After two or three more seconds of struggling, Price manages to get his window open a crack, and I pick up on what he’s saying mid-sentence.

“—dogfucking, cocksucking piece of shit Drake prick the fuck do you think you’re doing—”

His eyes flash with the rage of all hell’s engines as he starts trying to force three or four fingers through the crack in the window, like he’s trying to will his hands around my throat, or at least the window to open wider so he can leap through at me. Schaffer smiles as I decide to help Price out with that. I match his expression as I raise the revolver off the dashboard and steady it at Price’s window.

Price gets the memo at the last possible second, taking his eyes off the crack in the window, turning them on me and my nickel-plated friend. He ducks, forcing Connor down with him onto the floor, just as I squeeze the trigger.

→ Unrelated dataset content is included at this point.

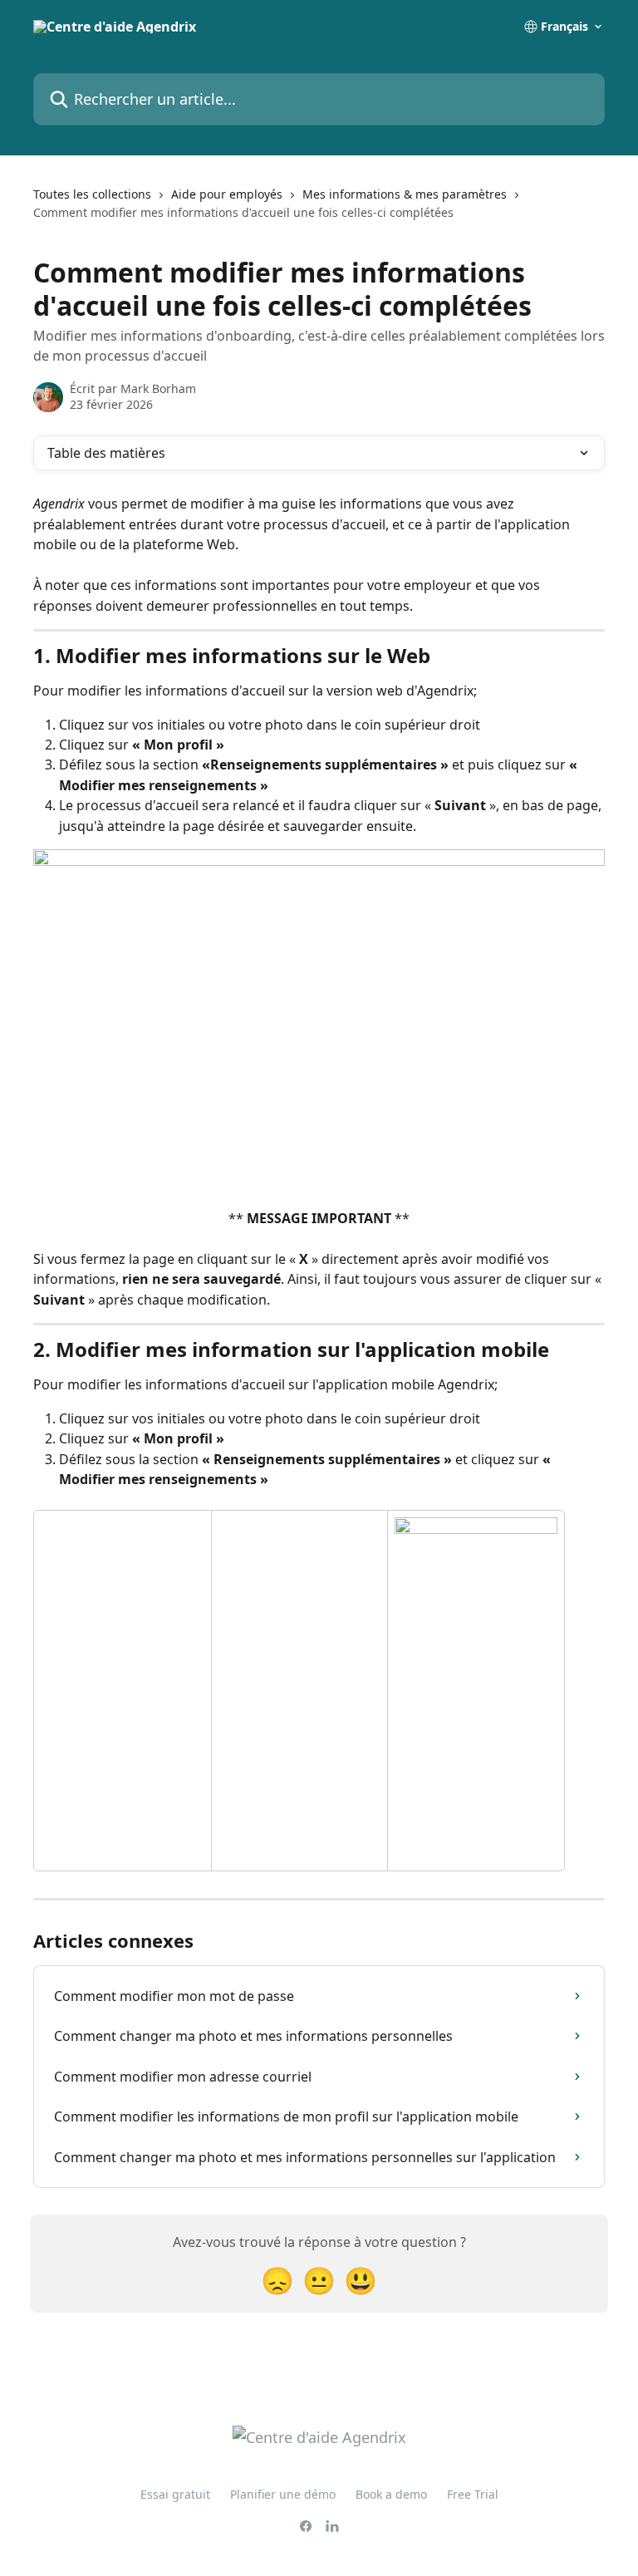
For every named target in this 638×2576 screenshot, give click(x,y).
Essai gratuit (175, 2494)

I don’t even hear the report—just a faint, sucking buzzing in my ears that tells me I might have punctured something. I see the flash, though. It burns backwards into my retinas and in the blaze, I see the windows of Price’s bus exploding away from me, shattered into swarms of glassy pebbles.

For a second, the flash is everything I see. I close my eyes, trying to ignore the sucking in my ears, and I see the muzzle flare dancing off into the blackness, smudged and getting smaller by degrees until it disappears, a blurry white blob at the vanishing point of some imaginary horizon. When I open my eyes again, Schaffer is laughing like some lunatic off his meds, earplugs still securely in place, clenched eyes streaming tears of hysteria down his cheeks. Price, in the other bus, has poked his head up from the floor and is staring at me, wide-eyed and trembling.


Behind him, Connor’s slumped down, hands cupped over his ears, screaming something that sounds a lot like “WHAT THE FUCK IS WRONG WITH YOU?!”

The revolver, still hot in my hand, sizzles against the humid evening air.

I nearly jump off the brake pedal, pivoting my weight and stomping the accelerator through the floorboard, sending Schaffer and me and my latest felony rocketing off to Mulholland and some gleaming fresh hell.